Algunos, en esas largas jornadas (incluso de hasta 8 horas de cola), decían que lo hacían para comprarle la camisa al niño. Aún con el descuento, cada pieza cuesta en promedio un poco más de la mitad del salario mínimo. Cuatro cuadras más allá de la tienda de Chacaíto hay una distribuidora de ropa infantil. No hay cola alguna. Tampoco hay descuento.

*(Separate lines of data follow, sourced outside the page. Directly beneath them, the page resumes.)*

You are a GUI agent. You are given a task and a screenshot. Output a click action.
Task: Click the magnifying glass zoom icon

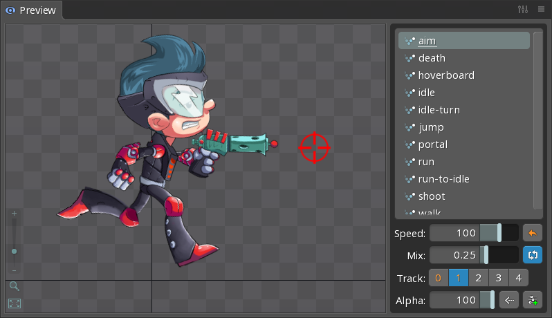tap(14, 286)
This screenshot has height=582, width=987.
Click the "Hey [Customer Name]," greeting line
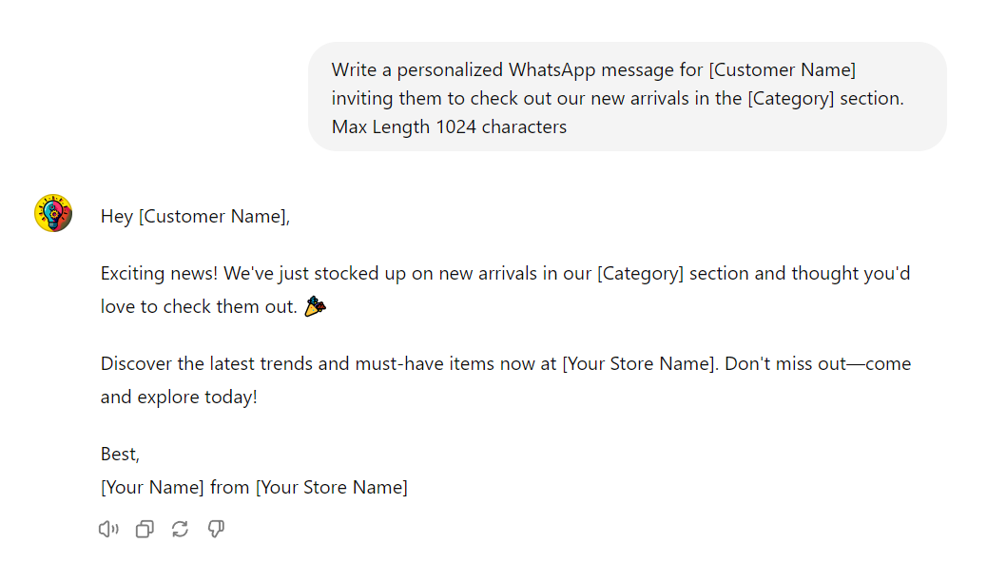pyautogui.click(x=195, y=217)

Pero cada pieza cuesta, en promedio, 7-10 % del salario mínimo, y no hay restricción en el número de piezas a adquirir.
Mucha gente criticó duramente a quien hizo la cola en EPK. Otros los defendieron diciendo que así estarían de necesitados que pasaban esas penurias, y que era más fácil juzgarlos que entender una realidad que no se ha vivido.

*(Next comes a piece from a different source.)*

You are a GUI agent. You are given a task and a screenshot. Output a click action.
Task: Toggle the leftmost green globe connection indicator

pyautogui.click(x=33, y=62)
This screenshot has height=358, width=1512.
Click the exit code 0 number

La distribuidora de ropa infantil es modesta. Sus modelos no son elegantes ni tienen apliques o lentejuelas, pero la ropa es de buena calidad, de fresco algodón peruano y resiste muchas lavadas. Lo sé porque he comprado allí, es una realidad que he vivido. A diferencia de los coquetos modelos de EPK que, cómo no, son prolijos y llenos de detalles, pero mucho más costosos y menos resistentes. Lo sé porque también he comprado allí, es una realidad que he vivido.
Y entiendo que todos queremos lo mejor, para nosotros y nuestros hijos. Queremos “pertenecer”, sentir que cuando Titina Penzini anuncia en radio a esos “niños impecables, niños elegantes, niños EPK”, está hablando de los nuestros. Pero también entiendo que uno se arropa hasta donde le llega la cobija.
Si tuviera el dinero, me gustaría comprar toda la colección de EPK para mis hijos. Es más: me gustaría comprar toda la colección de Gymboree, H&M, Baby Gap y algunas marcas europeas fabulosas. Pero ante la necesidad, compro lo mejor que puedo y mis hijos no andan desnudos.
No sé si esto sea un juicio de esos que los estudiosos rechazan, pero en todo caso mi problema no es lo que otro hace con su dinero o con su tiempo. Mi problema es llamar a las cosas por su nombre. Si usted tiene hambre, come el mango y no pide sushi. Si usted tiene necesidad de vestir a sus hijos, compra la franela de algodón y no pide EPK. Eso no es necesidad. No sé qué nombre tendrá, pero no es necesidad.
Así es… pero la paradoja detrás de los descuentos forzados “Manus militares” es que quienes hacen las colas con ojos vidriosos llenos de patológico deseo adquisitivo, siguen añorando las marcas y los gustos de la otrora clase media. No han funcionado el adoctrinamiento y la ideología para detestar los símbolos del capitalismo, solo han aprendido a tomar lo que quieran sin importar el daño que puedan hacer. Cultura malandra.